■ **TRY IT**
Every line of the listing must be reproduced as it stands. Leave the images behind.

■ **INPUT FOR THIS TASK**
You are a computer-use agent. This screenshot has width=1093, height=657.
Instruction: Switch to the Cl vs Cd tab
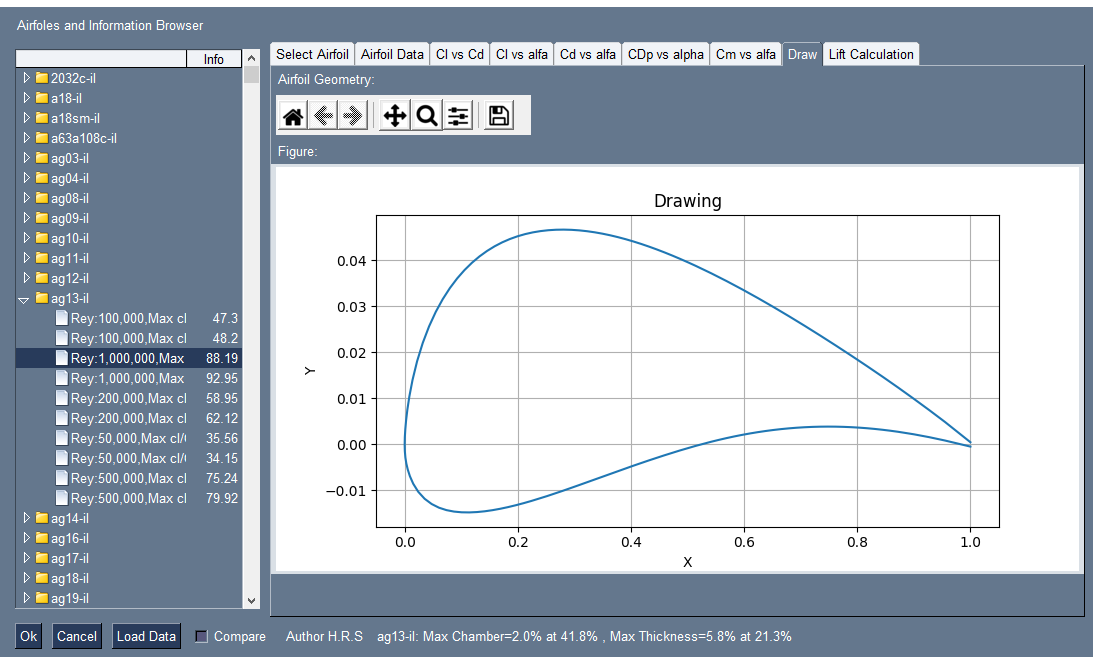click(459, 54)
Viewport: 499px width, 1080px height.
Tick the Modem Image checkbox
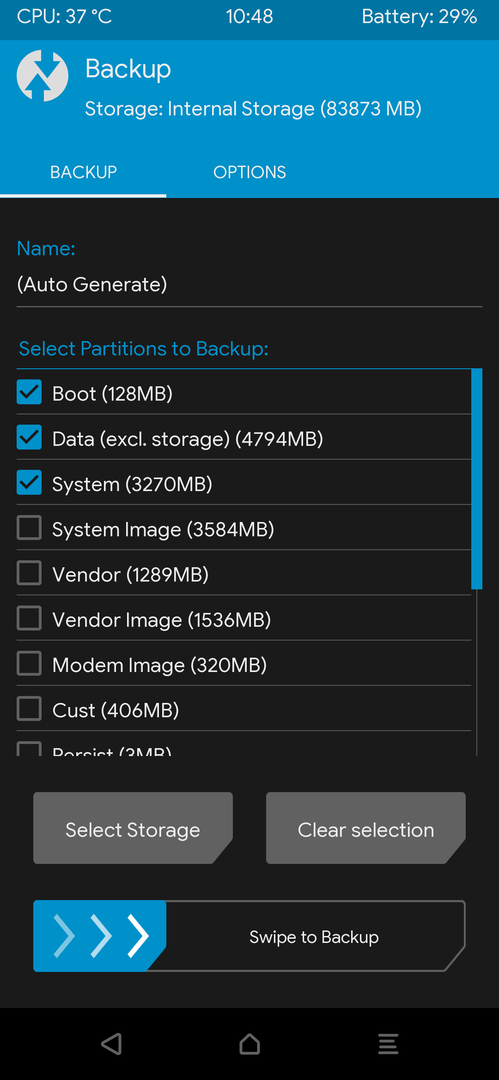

■ **PROBLEM SOLUTION**
You are a computer-use agent. This screenshot has width=1093, height=657.
Instruction: Switch to the Cl vs Cd tab
click(459, 54)
Viewport: 499px width, 1080px height.
Tick the Modem Image checkbox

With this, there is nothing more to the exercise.